The first two lines are exact. The third reads さっルキ
where the screen shows さっ␣ルキ — the full-width space between
them is gone. That is by design: stacking concatenates the segments and drops
the 全角スペース (devlog 0004), which is harmless when it falls at a real phrase
boundary but here fuses さっ(さと) and ルキ into the non-word
さっルキ. manga-ocr's glyphs are all correct; it's the segmentation
that slipped — and that is exactly the kind of divergence the plausibility
scorer in the next stage is built to flag (this line scores 0.93 against 1.0 for
its neighbours). For contrast, the failure mode stacking fixes: on a
similar box, naive per-line OCR returned 「「実と一緒にいたい...
for a line whose truth was 「兄貴と一緒にいたい…… (devlog 0004).
The speaker tag takes the un-stacked path. Tags are short and
read perfectly as a single inverted crop; stacking them turns plate-border
remnants into bogus segments (マヤ → ーマヤー), so extract_lines(stack=False)
for the tag.
… reads エマ.
Crops are cached by line-crop pHash within a time window, so the overlapping scroll pages from stage 3 cost one model call per physical line.

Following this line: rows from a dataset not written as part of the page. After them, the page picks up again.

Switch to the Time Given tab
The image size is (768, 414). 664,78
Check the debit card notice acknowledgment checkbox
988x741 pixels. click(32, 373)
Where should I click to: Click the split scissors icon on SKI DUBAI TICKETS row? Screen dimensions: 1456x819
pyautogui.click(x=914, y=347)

On the 3.5-hour stream, 37% of crops never touched the model.
6 · Score — escalate the junk
Every OCR'd line is rated 0–1 by score.py: tokenize with fugashi
(UniDic), then blend four signals — JMdict hit-rate over content words (35%),
MeCab unknown-token rate (25%), grammar anomalies (25%), character-set sanity
(15%). The per-box minimum line score is compared to the profile's
confidence_floor=0.7; boxes below it are
the Claude Vision escalation set.
The scorer is deliberately not a catch-all. It catches unreadable garble. It does not try to catch system messages (those are valid Japanese and score high — stage 7 drops them structurally) or clipped mid-scroll lines (real-morpheme salad that scores fine — stage 7's stable-twin fold removes them with no model call). Calibrated on a 1,397-line corpus, 75% of lines score exactly 1.0 and the escalation set is ~1.1% — all genuine junk.

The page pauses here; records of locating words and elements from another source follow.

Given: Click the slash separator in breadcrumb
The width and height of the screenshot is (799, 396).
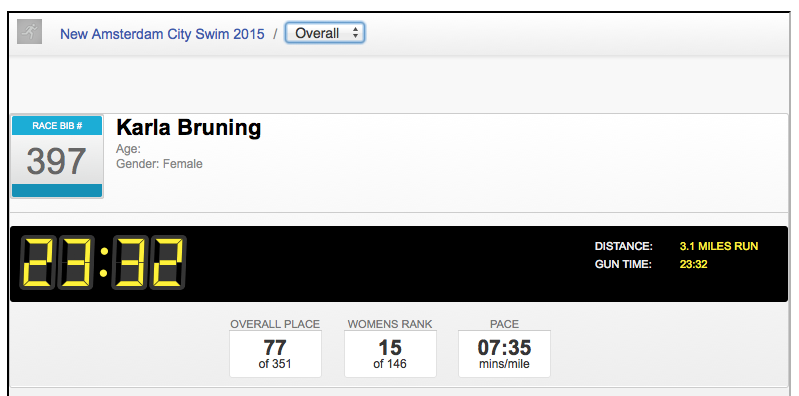Looking at the screenshot, I should coord(275,34).
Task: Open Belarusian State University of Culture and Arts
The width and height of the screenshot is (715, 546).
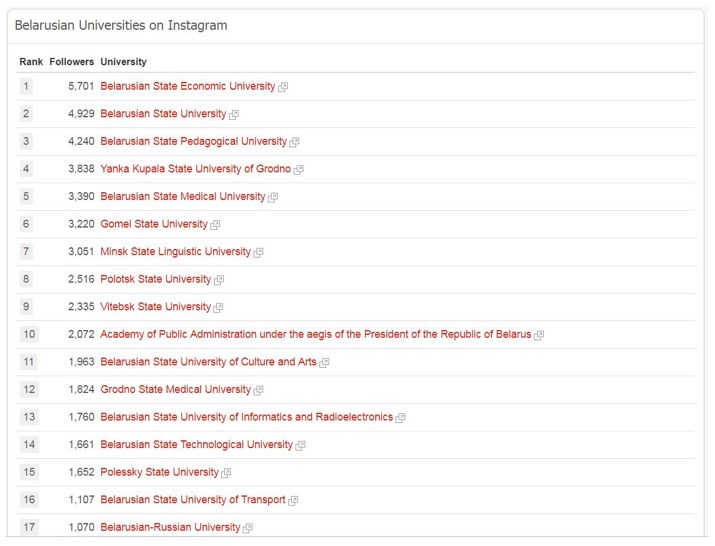Action: coord(208,362)

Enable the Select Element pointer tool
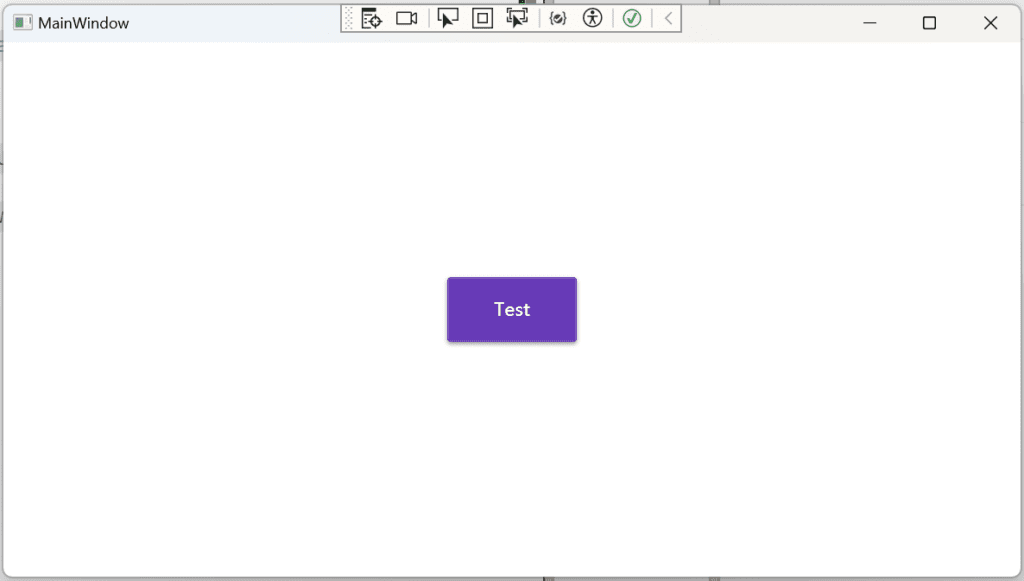[x=448, y=18]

Our worked example's box scores 0.93 (the さっルキ space-loss
line): flagged as imperfect, but comfortably above the 0.7 floor, so it
doesn't escalate — not every blemish is worth a cloud call, and a
dropped space is for stage 7 to tidy, not Opus.
Escalation (stage 5b) re-reads just those crops with Claude (claude-opus-4-8) via the Batch API — async fits the pipeline, costs half the live price (~$1 for 295 boxes across the full 64-video corpus). Vision, not text-repair, because the failure mode is the OCR hallucinating plausible wrong kanji — only the pixels arbitrate. Corrections are rescored with the same scorer and logged with a full before/after audit trail; nothing is silently overwritten.
7 · Assemble — speeches & speakers
Stage 7 turns per-box OCR records into a script. It normalizes text
(... → ……) and speaker tags (OCR plate slips like
グレイグ・ → グレイグ), folds scroll pages (consecutive same-speaker boxes whose
head/tail lines fuzzy-match merge, keeping the better-scored variant per physical
line — this is where clipped mid-scroll garbage loses to the clean stable read),
splits speeches at the opening 「 every DQ utterance carries, drops
typewriter-fragment prefixes, and routes untagged-and-quoteless boxes to
system.jsonl as system messages.
The example box becomes one script record:
{"t": 574.0, "speaker": "エマ", "text": "「それはそうとダメよマノロ。こんな危ないことしたら。さっルキと一緒に村に戻ってなさい。", "frame": "frames/t0000574.00.png", "ocr": "manga-ocr", "score": 0.93}
At corpus scale: the 44 raw cutscene detections become 8 boxes become 6 speeches that match the scene line for line; the full 64-video DQXI corpus yields 5,700 attributed speeches (~198k characters), player-name-replaced so it matches the voiced script, ready for the ruura SRS handoff.